Lake Chad Basin Stabilization

Roadmap for the G5 Desert to Power initiative gets the green light

Energy ministers of the G5 Sahel countries have validated a regional roadmap for the “Desert to Power” initiative.

In a videoconference held on September 2, the energy ministers of Burkina Faso, Mali, Mauritania, Niger and Chad agreed to pool their resources to develop a stable electricity network using solar power.

In July the African Development Bank approved a $6 million grant to launch the initial phase of the Desert to Power West Africa Regional Energy Programme, which is expected to transform the Sahel by harnessing the region’s abundant solar potential.

The initiative will be implemented in all 11 countries in the Sahelian strip. Its goal is to produce 10,000 megawatts (MW) of solar photovoltaic energy by 2030 for 250 million people.

The G5 regional roadmap includes major projects that will improve access to electricity and relieve the energy frustrations faced by the countries.

The roadmap focuses on four priorities: solar energy and large-scale storage; integration of the grids of the G5 Sahel countries; enabling the pan-Sahelian off-grid programme; and hybridising thermal power plants with renewable energy sources.

The roadmap includes a strategy that will allow the G5 Sahel countries to be in perfect coordination on implementation. It is expected to complement member countries’ own initiatives.

During the videoconference, the Desert to Power task force reported on the status of projects implemented in the past. These were projects contained in the national roadmaps for 2021: the Yeleen project in Burkina Faso and the Djermaya solar power plant in Chad. Funding for these projects will close at the end of this year.

The task force reported on the progress made in the implementation of technical assistance and project preparation activities. It said the funding would help to facilitate feasibility and impact studies of the hybridisation of power plants and studies on thermal and solar production integration in the electricity grids of the G5 member countries.

The ministers unanimously commended the African Development Bank for implementing the activities of the Desert to Power initiative.

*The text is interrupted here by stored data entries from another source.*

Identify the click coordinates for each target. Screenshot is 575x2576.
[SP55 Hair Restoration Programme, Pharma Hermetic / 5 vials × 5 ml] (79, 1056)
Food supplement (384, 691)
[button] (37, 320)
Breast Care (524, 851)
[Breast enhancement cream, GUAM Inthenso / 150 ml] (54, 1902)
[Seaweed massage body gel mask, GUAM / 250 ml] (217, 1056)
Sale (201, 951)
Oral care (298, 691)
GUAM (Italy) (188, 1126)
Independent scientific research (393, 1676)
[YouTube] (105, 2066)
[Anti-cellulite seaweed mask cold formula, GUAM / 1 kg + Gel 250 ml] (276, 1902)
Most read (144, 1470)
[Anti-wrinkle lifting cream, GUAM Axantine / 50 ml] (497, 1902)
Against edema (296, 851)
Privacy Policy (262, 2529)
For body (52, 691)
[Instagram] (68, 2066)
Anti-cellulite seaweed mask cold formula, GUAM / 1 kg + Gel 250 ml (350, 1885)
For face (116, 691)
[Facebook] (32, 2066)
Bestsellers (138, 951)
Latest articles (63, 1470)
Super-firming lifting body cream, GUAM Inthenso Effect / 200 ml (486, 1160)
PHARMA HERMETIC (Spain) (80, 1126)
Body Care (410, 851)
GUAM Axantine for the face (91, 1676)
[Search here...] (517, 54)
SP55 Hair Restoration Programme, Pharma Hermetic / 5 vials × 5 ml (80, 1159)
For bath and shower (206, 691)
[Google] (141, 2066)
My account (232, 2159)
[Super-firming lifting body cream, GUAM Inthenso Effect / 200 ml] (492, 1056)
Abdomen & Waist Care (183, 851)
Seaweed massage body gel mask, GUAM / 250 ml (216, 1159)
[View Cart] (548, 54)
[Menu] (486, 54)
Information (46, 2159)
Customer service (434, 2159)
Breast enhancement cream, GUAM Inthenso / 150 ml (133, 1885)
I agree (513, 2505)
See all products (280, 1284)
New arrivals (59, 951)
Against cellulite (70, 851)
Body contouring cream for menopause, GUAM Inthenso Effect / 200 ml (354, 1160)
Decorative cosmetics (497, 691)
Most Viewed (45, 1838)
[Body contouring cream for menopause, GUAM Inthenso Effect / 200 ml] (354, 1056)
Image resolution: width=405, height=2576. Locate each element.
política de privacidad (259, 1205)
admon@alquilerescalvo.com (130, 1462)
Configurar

They emphasised the importance of access to reliable energy services at an affordable cost. They asked the bank to support the countries to develop and implement electricity storage systems to integrate renewable energies and stabilise electricity grids.

  • The Desert to Power initiative is a large part of a wider African Development Bank drive to invest $25 billion by 2025 on climate-related programmes, as well as contributing to national energy-access targets.

This is the latest effort by development partners and government leaders – of the G5 Sahel countries Burkina Faso, Chad, Mali, Mauritania and Niger initially – to foster a large-scale transformation of energy sectors in the region and make the most of its abundant renewable energy potential.

The trading of electricity across borders will form an integral part of Desert to Power and could provide enormous opportunities for cost savings and much-needed sources of revenue across the region.